== DATASET
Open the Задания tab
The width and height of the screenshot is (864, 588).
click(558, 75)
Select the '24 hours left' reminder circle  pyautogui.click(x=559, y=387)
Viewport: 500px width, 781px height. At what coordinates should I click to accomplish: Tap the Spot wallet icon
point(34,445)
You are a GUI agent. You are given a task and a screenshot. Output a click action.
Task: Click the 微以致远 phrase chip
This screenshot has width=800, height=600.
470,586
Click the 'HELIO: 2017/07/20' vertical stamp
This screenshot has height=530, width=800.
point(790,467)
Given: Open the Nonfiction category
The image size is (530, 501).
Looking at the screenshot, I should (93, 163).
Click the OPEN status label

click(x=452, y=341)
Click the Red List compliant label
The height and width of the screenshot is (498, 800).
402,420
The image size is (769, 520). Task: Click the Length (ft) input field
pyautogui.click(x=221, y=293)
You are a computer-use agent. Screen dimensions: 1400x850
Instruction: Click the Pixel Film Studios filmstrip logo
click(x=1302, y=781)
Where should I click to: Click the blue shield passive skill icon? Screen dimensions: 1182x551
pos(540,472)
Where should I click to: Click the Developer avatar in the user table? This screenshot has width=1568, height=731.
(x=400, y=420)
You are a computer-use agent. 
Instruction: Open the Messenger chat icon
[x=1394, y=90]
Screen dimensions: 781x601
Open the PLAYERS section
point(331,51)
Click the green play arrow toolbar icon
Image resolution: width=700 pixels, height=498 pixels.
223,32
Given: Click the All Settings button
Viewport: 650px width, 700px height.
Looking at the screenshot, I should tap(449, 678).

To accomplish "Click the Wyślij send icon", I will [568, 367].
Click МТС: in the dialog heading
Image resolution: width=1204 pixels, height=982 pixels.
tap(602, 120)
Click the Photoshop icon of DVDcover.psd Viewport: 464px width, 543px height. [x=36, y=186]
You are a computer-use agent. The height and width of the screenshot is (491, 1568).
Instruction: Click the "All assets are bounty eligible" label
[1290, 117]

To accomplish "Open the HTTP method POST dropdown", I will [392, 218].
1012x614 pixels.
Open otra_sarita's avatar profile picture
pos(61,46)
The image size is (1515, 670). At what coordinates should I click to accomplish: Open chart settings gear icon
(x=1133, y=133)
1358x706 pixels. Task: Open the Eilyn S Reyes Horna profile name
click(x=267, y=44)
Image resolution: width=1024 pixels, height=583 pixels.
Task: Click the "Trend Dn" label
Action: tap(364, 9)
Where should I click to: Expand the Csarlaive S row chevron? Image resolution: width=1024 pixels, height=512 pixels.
====
## AIM OF THE TASK
Copy exactly the stretch of data above from the line with "Instruction: Open the Messenger chat icon" through the line with "Given: Click the All Settings button", and omit all other lines.

## THE ANSWER
Instruction: Open the Messenger chat icon
[x=1394, y=90]
Screen dimensions: 781x601
Open the PLAYERS section
point(331,51)
Click the green play arrow toolbar icon
Image resolution: width=700 pixels, height=498 pixels.
223,32
Given: Click the All Settings button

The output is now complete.